Ladies and gentlemen, on this program I can only give you a bare glimpse of the inhuman horror of the holocaust of Dresden. In Dresden, no fewer than 135,000 innocent victims died, with some estimates as high as 300,000. More died in Dresden than died in the well-known attacks on Hiroshima and Nagasaki. More destruction befell Dresden in one day than was inflicted on the whole of Britain during the entire war. And yet you haven't been told.
Did you know...
By the end of the war, RAF Bomber Command had dropped nearly one million tons of bombs in the course of 390,000 operations. No major German city was not bombed, and many were more than half-destroyed, including Cologne, Hamburg, Frankfurt and Dresden. German civilian deaths are estimated in the region of 400,000
Originally posted by Sinter Klaas
reply to post by NichirasuKenshin
I was thinking about the German civilians who worked those jobs.
Did they know they were preparing for war ?
Germany did not start WW2. They were finally able finish WW1. The conflict in WW1 Has been staged around resources in between France and Germany. Resources they both wanted for themselves.
When Germany surrendered they faced a situation where France did not only won the resource battle, they also occupied the Ruhr region. ( The heart of German industry. ) They lost originally German territories, their colonies and got stuck with unreasonable demands.
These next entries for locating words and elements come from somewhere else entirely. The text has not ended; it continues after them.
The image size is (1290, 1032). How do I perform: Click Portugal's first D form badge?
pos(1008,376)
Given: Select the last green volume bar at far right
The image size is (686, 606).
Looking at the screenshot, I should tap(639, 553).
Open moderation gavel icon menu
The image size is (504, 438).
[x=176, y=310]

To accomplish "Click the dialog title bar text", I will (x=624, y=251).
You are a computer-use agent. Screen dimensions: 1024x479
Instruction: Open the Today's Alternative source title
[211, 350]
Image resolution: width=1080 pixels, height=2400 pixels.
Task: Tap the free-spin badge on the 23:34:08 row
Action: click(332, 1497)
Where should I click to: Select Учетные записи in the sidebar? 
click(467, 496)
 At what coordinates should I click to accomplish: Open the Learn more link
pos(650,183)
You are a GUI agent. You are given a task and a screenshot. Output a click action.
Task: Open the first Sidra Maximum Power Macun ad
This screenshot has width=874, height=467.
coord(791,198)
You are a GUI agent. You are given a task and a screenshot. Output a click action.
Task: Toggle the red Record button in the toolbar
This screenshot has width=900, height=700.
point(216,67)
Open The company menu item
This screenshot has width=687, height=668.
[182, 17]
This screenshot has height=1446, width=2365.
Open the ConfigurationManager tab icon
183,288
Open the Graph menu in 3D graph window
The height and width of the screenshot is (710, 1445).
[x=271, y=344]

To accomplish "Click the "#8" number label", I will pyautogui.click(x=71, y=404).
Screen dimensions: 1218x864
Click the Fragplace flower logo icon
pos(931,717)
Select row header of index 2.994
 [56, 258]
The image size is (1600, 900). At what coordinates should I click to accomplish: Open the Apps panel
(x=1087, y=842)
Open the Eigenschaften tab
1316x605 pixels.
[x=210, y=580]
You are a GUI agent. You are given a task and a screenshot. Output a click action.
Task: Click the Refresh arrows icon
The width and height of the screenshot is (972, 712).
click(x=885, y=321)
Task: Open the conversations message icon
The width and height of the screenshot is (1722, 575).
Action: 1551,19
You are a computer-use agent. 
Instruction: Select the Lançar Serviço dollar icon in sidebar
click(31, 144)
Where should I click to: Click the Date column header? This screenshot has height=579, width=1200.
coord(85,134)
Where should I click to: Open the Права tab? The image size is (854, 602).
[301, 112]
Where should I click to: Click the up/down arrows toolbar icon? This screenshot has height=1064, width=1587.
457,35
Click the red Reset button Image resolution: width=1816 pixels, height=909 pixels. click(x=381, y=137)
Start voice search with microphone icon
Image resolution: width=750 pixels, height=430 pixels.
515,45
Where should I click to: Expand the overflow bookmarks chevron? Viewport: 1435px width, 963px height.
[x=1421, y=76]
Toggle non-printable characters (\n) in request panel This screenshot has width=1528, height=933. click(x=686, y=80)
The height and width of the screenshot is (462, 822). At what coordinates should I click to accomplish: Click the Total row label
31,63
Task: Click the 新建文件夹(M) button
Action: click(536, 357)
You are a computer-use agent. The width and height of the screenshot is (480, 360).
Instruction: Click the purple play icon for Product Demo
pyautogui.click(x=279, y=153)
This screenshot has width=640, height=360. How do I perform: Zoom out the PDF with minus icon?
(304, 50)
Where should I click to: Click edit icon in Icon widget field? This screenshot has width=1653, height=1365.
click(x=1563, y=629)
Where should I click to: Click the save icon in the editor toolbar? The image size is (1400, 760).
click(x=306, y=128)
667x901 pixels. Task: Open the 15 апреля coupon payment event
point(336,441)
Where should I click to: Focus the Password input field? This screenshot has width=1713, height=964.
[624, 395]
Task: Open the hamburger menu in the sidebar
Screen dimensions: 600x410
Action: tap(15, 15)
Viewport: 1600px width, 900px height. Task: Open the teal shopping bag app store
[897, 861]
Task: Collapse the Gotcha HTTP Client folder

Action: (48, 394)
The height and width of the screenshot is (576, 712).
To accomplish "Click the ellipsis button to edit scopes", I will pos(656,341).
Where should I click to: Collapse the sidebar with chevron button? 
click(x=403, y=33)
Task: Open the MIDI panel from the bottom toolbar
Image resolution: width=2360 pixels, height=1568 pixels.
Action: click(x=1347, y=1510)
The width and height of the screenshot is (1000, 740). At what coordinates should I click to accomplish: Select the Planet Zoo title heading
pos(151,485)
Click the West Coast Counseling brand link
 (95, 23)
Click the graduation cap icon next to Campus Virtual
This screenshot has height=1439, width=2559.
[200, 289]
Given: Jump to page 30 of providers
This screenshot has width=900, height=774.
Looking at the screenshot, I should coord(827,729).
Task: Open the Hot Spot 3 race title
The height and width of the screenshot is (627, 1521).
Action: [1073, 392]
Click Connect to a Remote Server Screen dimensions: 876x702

All included within the Treaty of Versaile.
The question has never been will Germany ever seek revenge, but when...
The depression as a catalyst and a gifted leader with a disturbed view.
Without the allies setting up the stage, WW2 would have never happened.IMO
Originally posted by m0r1arty
Originally posted by thedarktower
Nazism was a far right form of politics.
Nazism was actually a name for National Socialism, well regraded asa 'left' political party rather than a right then as it is now also.
In many of these cases, the roots of the expansionism leading to World War II can be found in perceived national slights resulting from previous involvement in World War I, nationalistic goals of re-unification of former territories or dreams of an expanded empire
Regardless, the Treaty of Versailles is generally agreed to be a very poor treaty which helped the rise of the Nazi Party.
Sorry, but the documentary evidence is quite clear that Hitler (and many others) had their mind set on a war with France, Britain, Poland, Chechoslovakia and the Soviet Union (and perhaps the US) long before they even took power.